Titel und Untertitel des Buchs weisen auf grundlegende und dennoch viel zu selten thematisierte Inhalte und Ziele instrumentalen Lernens hin, deren Hintergründe sich bereits in den Schriften des Musiktheoretikers Ernst Kurth, Begründer der Fachdisziplin „Musikpsychologie“, zu Beginn des 20. Jahrhunderts finden. Danach ermöglicht räum­liches Denken als Grundphänomen des Musizierens in Zusammenhang mit der Spieltechnik einen körperbezogenen Zugang zum inneren Hören von Musik. Das innere Hören korrespondiert  beim Spielen eines Instruments mit der physischen Bewegung des Körpers, sodass sich musika­lisch-räumliches und motorisch-räumliches Denken als Funk­tionsträger von geistigen Vorstel­lungen ergänzen. Ein wesent­liches pädagogisches Ziel des Buchs ist es, verschiedene Möglichkeiten zur Herausbildung räumlichen Denkens durch eine mehrdimensionale assoziative Arbeit der Sinne aufzuzeigen.
Anna Herbst beginnt mit einer ausführlichen Einführung in die Theorie Kurths sowie deren Erweiterung unter Mersmann, Assafieff, Wellek und Albersheim. Nachfolgend beschreibt sie      unter ständiger Bezugnahme auf diese Theorien in zwei Teilen den Weg von der einfachen (räum­liches Hören der Töne) zur komplexen Räumlichkeit (harmonische Zusammenhänge und Tonalität) der Musik. Zahlreiche Notenbeispiele, Modelle, Grafiken, Bilder und Fotos von Körperbewegungen veranschaulichen und ergänzen die Erklärungen und bewirken neben allgemeinen methodisch-didaktischen Hinweisen einen engen Bezug zum Instrumentalunterricht.

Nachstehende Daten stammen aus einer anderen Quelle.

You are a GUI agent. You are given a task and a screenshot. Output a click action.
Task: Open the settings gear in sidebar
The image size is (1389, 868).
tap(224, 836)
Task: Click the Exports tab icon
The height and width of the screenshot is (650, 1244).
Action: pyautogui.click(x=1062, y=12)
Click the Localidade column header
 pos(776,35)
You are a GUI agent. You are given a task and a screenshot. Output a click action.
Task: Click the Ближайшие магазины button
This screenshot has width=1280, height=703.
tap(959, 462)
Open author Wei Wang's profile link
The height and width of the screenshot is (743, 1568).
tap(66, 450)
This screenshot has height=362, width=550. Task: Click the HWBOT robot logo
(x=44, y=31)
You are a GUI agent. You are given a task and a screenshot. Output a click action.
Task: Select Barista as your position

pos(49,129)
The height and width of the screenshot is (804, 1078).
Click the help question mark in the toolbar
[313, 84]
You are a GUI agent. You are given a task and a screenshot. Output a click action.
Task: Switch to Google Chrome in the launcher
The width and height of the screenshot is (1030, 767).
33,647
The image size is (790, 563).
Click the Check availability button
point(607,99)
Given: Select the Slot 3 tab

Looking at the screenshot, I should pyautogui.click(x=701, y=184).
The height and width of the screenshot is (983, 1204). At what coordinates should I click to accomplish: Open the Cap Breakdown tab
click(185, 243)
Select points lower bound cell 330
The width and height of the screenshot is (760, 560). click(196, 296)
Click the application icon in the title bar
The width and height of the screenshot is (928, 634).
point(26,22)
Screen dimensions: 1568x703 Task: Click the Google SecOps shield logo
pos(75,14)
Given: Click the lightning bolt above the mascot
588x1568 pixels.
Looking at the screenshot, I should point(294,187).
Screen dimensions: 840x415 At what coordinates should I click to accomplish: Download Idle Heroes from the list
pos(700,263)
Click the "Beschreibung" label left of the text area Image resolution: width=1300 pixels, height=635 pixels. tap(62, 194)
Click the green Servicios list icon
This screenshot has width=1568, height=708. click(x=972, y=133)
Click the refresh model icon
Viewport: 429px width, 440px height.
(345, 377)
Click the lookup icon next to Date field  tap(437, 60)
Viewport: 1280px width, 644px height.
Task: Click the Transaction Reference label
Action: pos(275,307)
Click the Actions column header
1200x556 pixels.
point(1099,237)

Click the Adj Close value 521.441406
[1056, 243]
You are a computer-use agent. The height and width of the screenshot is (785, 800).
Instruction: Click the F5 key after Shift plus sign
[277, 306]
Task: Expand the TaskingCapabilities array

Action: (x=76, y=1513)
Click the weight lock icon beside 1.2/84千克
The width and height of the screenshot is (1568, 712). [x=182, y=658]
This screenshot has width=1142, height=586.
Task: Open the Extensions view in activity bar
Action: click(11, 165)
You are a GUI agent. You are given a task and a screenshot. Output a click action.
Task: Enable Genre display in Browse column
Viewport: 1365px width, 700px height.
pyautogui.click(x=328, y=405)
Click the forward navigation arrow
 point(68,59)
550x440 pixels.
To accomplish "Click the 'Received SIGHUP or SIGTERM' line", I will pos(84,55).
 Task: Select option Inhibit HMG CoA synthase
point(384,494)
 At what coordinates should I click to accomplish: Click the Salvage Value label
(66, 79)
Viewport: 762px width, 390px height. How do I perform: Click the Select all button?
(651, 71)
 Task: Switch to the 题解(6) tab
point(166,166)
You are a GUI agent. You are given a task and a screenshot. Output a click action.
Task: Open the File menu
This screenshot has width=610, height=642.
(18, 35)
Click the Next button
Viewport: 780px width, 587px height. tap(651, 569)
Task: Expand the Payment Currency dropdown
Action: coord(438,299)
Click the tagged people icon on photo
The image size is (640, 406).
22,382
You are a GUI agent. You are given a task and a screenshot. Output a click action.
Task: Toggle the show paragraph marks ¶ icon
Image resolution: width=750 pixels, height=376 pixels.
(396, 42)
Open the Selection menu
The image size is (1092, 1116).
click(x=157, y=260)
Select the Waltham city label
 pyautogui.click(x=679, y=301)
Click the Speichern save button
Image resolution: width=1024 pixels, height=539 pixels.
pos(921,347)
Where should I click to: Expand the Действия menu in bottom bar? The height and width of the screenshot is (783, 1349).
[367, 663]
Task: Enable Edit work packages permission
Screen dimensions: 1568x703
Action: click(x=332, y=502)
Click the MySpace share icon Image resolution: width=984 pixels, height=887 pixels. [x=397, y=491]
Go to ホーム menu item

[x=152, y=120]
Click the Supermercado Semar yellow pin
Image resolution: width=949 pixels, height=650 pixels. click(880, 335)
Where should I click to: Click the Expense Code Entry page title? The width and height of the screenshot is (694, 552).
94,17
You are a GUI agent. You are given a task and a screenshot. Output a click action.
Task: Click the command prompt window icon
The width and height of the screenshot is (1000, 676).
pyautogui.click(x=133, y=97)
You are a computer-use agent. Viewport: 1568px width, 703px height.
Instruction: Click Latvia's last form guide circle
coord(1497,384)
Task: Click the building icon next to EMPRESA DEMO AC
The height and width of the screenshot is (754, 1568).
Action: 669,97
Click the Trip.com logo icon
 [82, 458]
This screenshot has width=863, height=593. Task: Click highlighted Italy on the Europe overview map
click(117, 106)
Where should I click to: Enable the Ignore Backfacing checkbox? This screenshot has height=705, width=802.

Im anschließenden dritten Teil zeigt die Autorin pädagogisch-psychologische Grundlagen zum räumlichen Denken auf, ohne hierbei den instrumentalpädago­gischen als auch den didaktisch-methodischen Bezug zu vernachlässigen. In diesem Zusammenhang dürfte jedoch hinsichtlich der Wahrnehmung von Musik die Unterscheidung zwischen linker und rechter Hemisphäre mittlerweile veraltet sein (vgl. hierzu Jäncke 2008). Im Anhang findet sich schließlich der ganzheitliche klaviermethodische Bezug zum ersten Teil des Buchs. Die Autorin bezieht hierbei jedes Kapitel auf eines der Kapitel im ersten theoretischen Teil.
Anna Herbst beschreibt und entwickelt einen sehr interessanten theoretischen und nicht nur historisch bedeutenden musikpsychologischen Ansatz für das ­instrumentalpädagogische Denken und Handeln. Sie breitet für den interessierten und geduldigen Leser eine vielschichtige Gedankenwelt aus, die neben bekannten Theorien und praktischen Hinweisen (auch für Nichtpianisten) auch zahlreiche neue Betrachtungen aufweist, die für jeden Instrumentalunterricht bedeutsam sind. Dem anspruchsvollen Thema des künstlerischen Umgangs mit Musik wird sie hierbei in beeindruckender Form gerecht.